Porcerelli, J. H., & Blatt, S. J. (2011). Object relations and defense mechanisms in personality disorders: Internal representations and their clinical implications. In S. K. Huprich (Ed.), Advances in the Assessment of Object Relations in the 1990s (pp. 317–343). Lawrence Erlbaum Associates.

However, we note that the article does take an integrative approach by combining the clinical and diagnostic framework of DSM-5-TR with psychoanalytic theories and self-model-based approaches. It attempts to bridge theories that focus on symptoms and diagnostic criteria with approaches that emphasize internal dynamics, personal development, and the relationships between internal representations (such as the board group and the internalized enemies’ group).

Finally, we note that the above article has a number of weaknesses that include potential tensions or contradictions:

Separation versus integration of approaches:

On the one hand, the DSM approach focuses on clear diagnostic definitions (e.g., the absence of other psychotic symptoms), and on the other hand, the integrative model attempts to explain the disorder as a result of a dynamic imbalance between internal components – which may be perceived as a blindness to the separation between symptoms and internal mechanisms.

Thus, there is a conflict between the categorical approach of the DSM and the dynamic and personal explanation presented in the self model.

Biological versus psychological assumptions:

The article presents both biological factors (such as innate sensitivity to the threat channel) and psychological-developmental factors (such as the internalization of significant figures and the creation of an internalized enemies’ group).
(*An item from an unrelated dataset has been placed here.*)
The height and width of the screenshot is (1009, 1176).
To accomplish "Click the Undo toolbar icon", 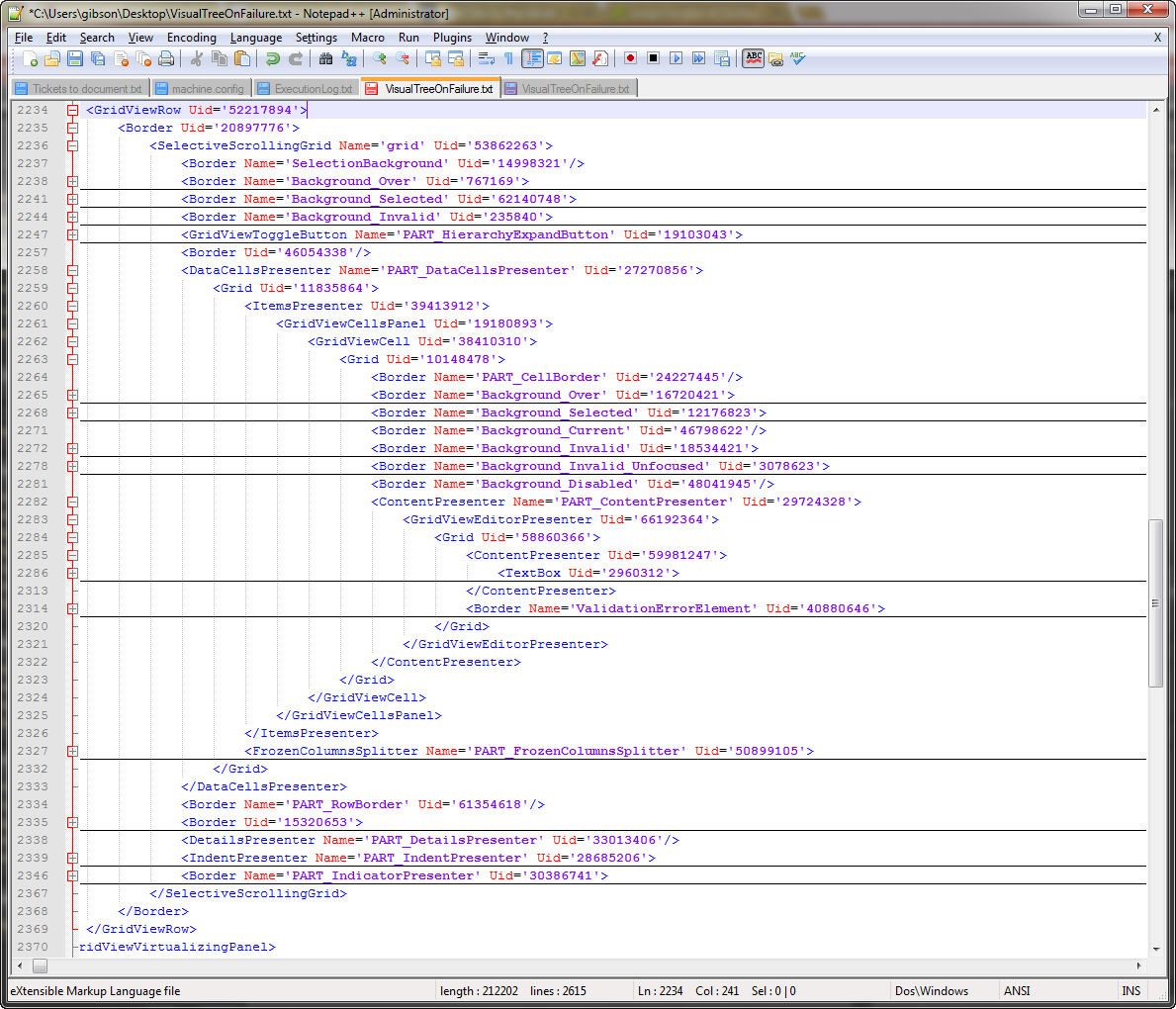I will 272,59.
This leads to tension as different approaches may emphasize different factors as primary drivers – which can sometimes create conflict in theory if a unified explanation is required.
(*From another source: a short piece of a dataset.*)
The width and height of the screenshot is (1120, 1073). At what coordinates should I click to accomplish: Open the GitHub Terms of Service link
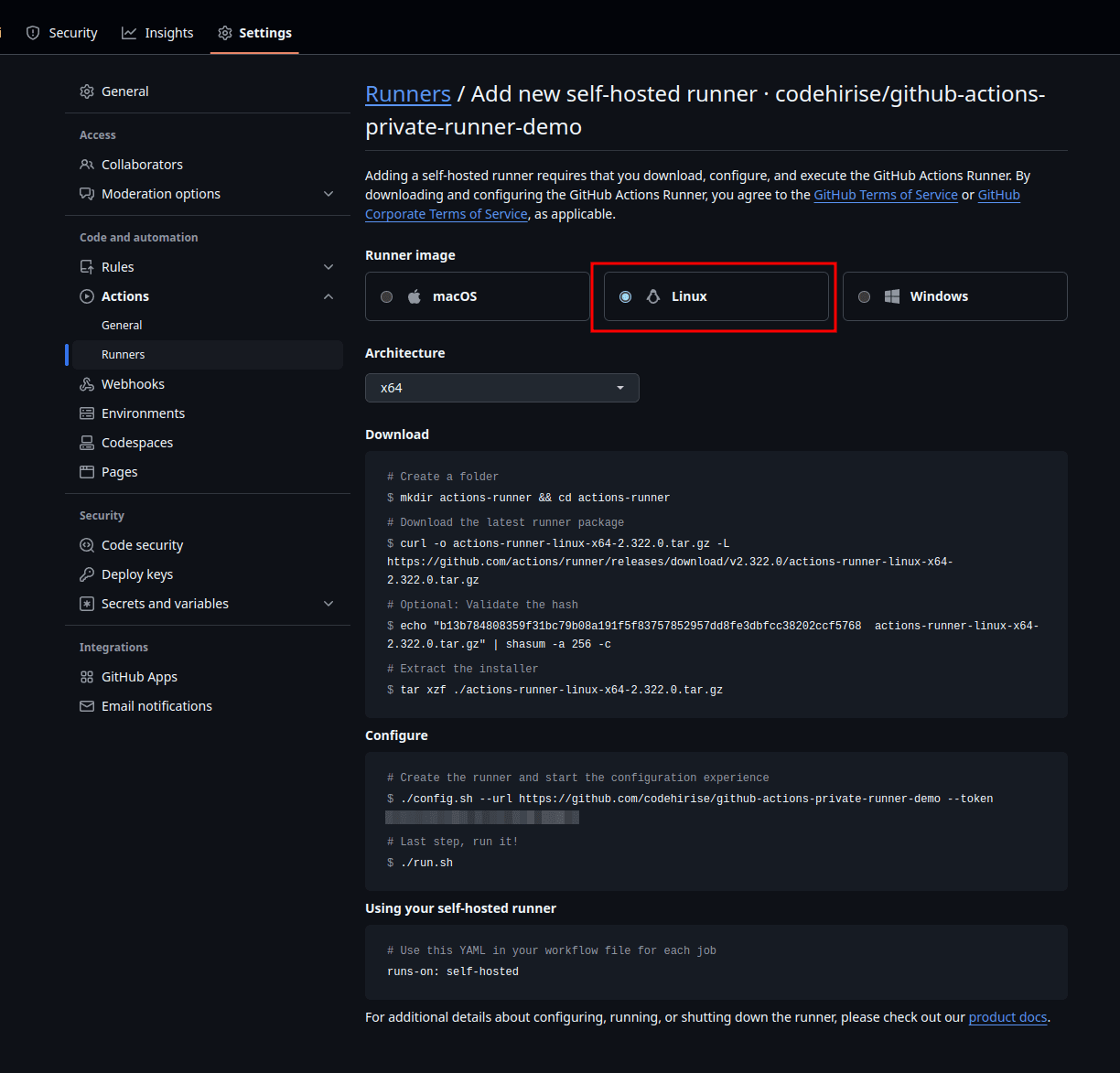click(885, 194)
Addressing normal appearance outside of the psychotic context: According to the DSM-5-TR, people with paranoid disorder typically function normally outside of the context of delusions.

In contrast, the integrative model describes a dynamic internal system in which each part (such as the internalized enemy group or the board of directors) influences worldview and emotional response in an ongoing manner—which may raise the question of how “normal” functioning can be combined with a transparent and fixed internal system that leads to hostile interpretations.

In conclusion, although the article aims to integrate and expand the understanding of paranoid disorder, it can be seen as a theoretical tension between the approaches – mainly between the symptomatic clinical explanation of the DSM and the deep-psychodynamic explanation that attempts to integrate biological, personality, and developmental factors.

These tensions are not necessarily an "error" but rather reflect the difficulty of integrating different theoretical approaches into a single unified framework, and constitute a challenge in the research and understanding of complex mental disorders.